An illness that involves the body, mood, and thoughts, that affect the way a person eats and sleeps, the way one feels about oneself, and the way one thinks. A Depression Disorder is not the same as a passing Blue Mood. It is not a sign of a personal weakness or a condition that can be wished away. People with a depressive disease cannot merely "pull themselves together" and get better. Without treatment, symptoms can last for week's, months, or years. Appropriate treatment, however, can help most people with Depression.

Approximately 18.8 million American adults, or about 9.5 percent of the U.S. population age 18 and older in a given year, have a depressive disorder. 
Nearly twice as many women (12.0 percent) as men (6.6) are affected by a depressive disorder each year. These figures translate to 12.4 million women and 6.4 million men in the U.S. 

The Signs and Symptoms of Depression:

  • Sadness 
  • Low energy 
  • Not enjoying life 
  • Decreased concentration 
  • Changes in sleep and appetite 

Bipolar Disorder (Manic Depression):

Sometimes called Manic Depression. About 1 in 10 people who suffer from depression also have periods of "high" or "manic" moods. These roller coaster moods swings can ruin the lives of people suffering from these.

Bipolar disorder affects approximately 2.3 million Americans adults, or about 1.2 percent of the U.S. population age 18 and older in a given year. 

The Signs and Symptoms of Bipolar Disorder:

  • Alternating between Depressed and Mania 
  • Fast talking / Racing thoughts 
  • Reduced need for sleep 


A feeling of apprehension and fear characterized by physical symptoms such as palpitations, sweating, and feelings of stress.

Approximately 19.1 million American adults ages 18-54, or about 13.3 percent of the people in this age group in a given year, have an anxiety disorder. 

The Signs and Symptoms of Anxiety:

  • Restlessness or feeling keyed up or on the edge 
  • Being easily fatigued 
  • Difficulty concentrating 
  • Irritability 
  • Muscle tension -- shakiness, headaches 
  • Sleep disturbance (difficulty falling or staying asleep; or restless, unsatisfying sleep) 
  • Excessive sweating, palpitations, shortness of breath, and various gastrointestinal symptoms 


Almost 2% of the population suffers from a schizophrenia related disorder. Individuals with this condition can experience a range of symptoms from extreme apathy to experiencing hallucinations, paranoid and delusional thinking.

Approximately 2.2 million American adults, or about 1.1 percent of the population age 18 and older in a given year, have schizophrenia. 

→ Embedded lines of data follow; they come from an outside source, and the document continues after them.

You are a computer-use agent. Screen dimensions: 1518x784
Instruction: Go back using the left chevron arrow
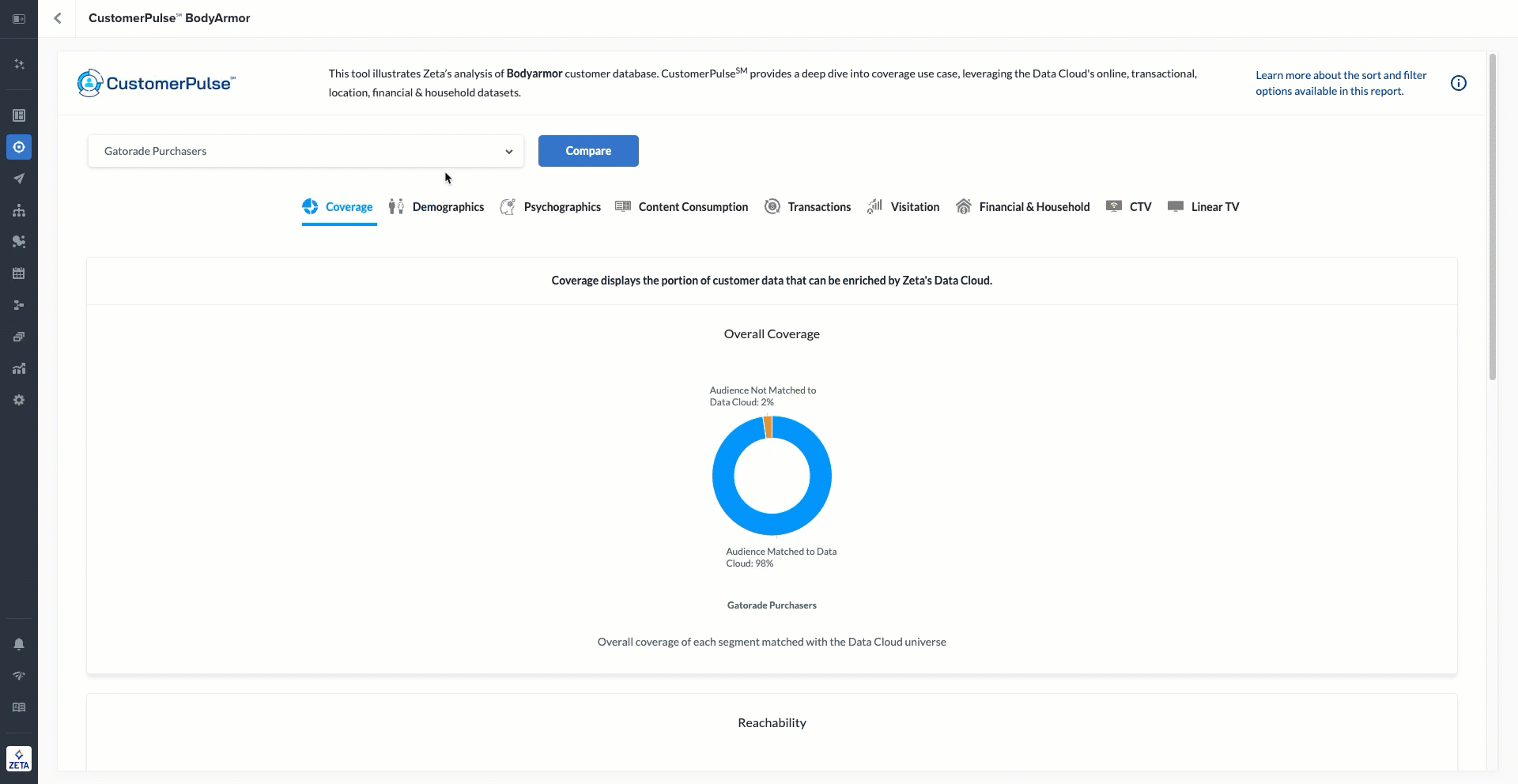[x=58, y=18]
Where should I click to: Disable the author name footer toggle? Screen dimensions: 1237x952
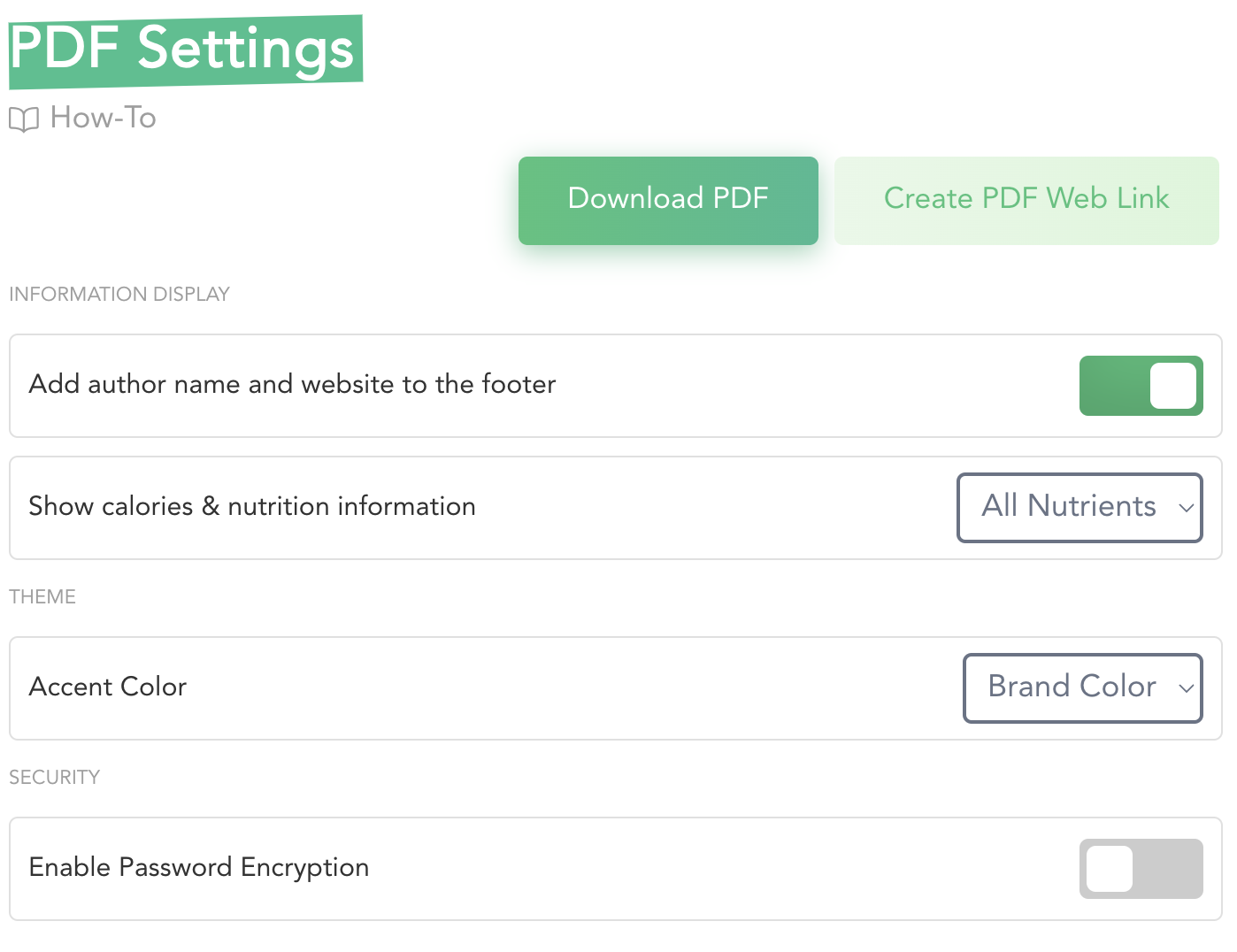pyautogui.click(x=1141, y=386)
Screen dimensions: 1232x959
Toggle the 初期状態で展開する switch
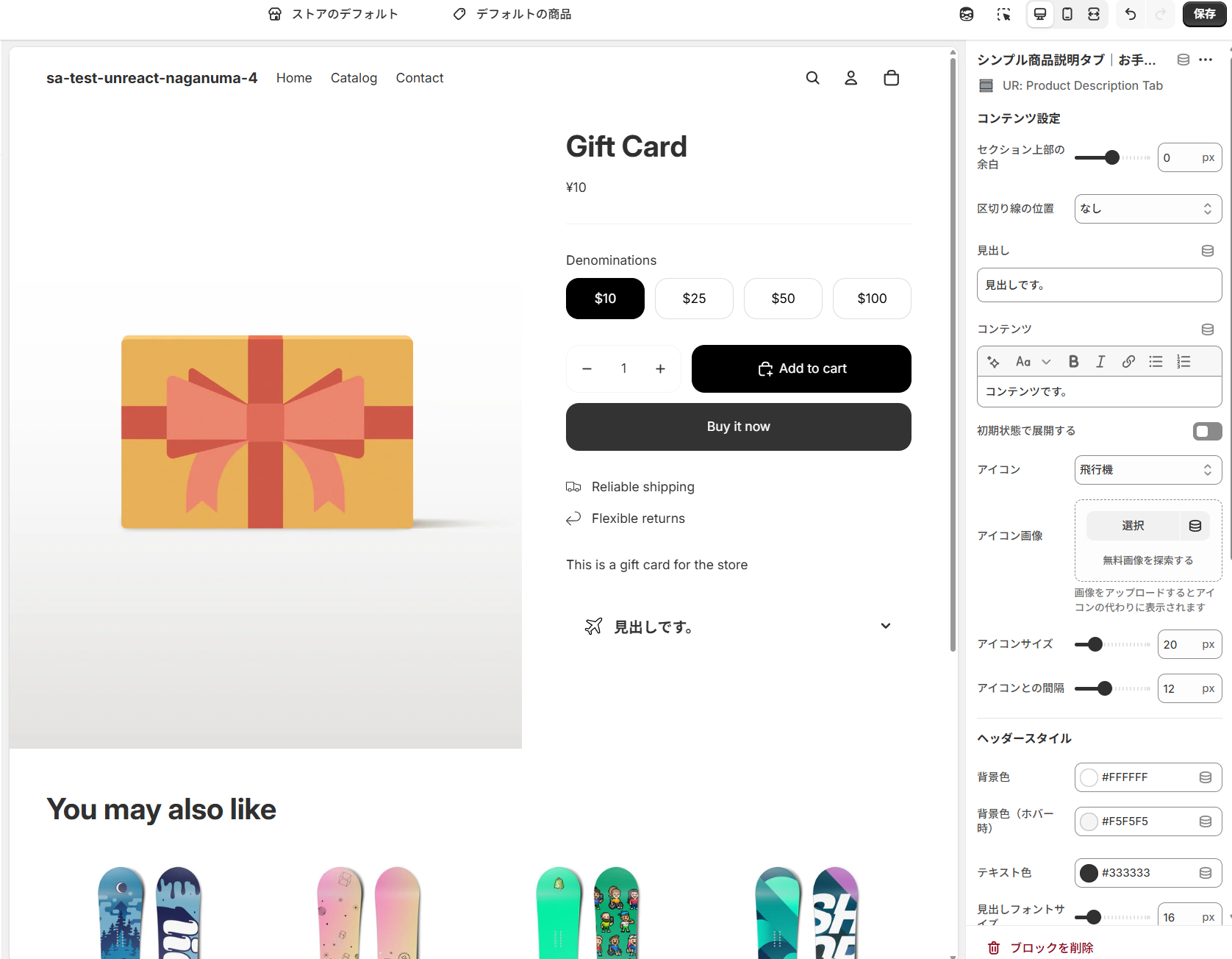(1207, 431)
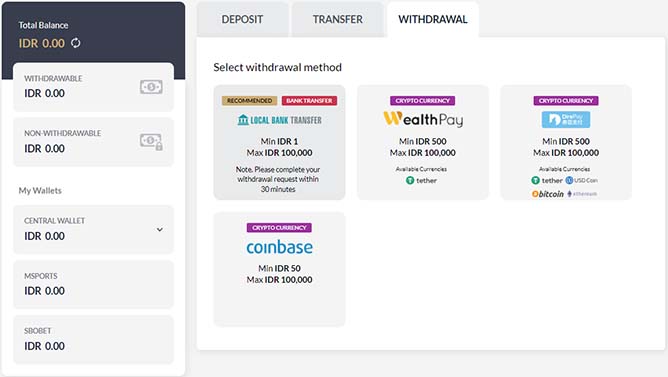Choose the Coinbase withdrawal method card

coord(279,269)
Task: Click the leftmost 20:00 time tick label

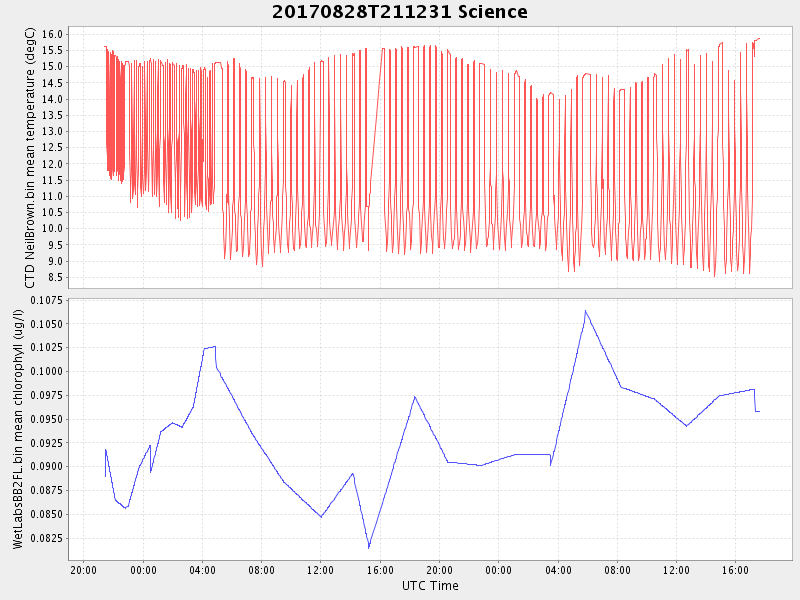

The Signs and Symptoms of Schizophrenia:

  • Delusions, false ideas and or distortions of reality Hallucinations such as hearing voices, or noises others can not hear 
  • Sometimes individuals will hear there own voice, the voice of loved ones or voices coming from the television or radio. 
  • Paranoia such as believing they are being followed or watched Thought insertion and/or broadcasting such as believing ones thoughts are not private or that other people's thoughts are coming into his/her head. 
  • Disorganized speech and thoughts such as moving from one topic to another, not making sense or rhyming words. 
  • A lack of motivation and activity. The person may spend most or all of his/her time alone and may speak very little and have little desire to do anything. 
  • Flat or blunted facial and verbal expression. The person may speak in a monotone and show very little emotion and/or a decrease in hand and body gestures.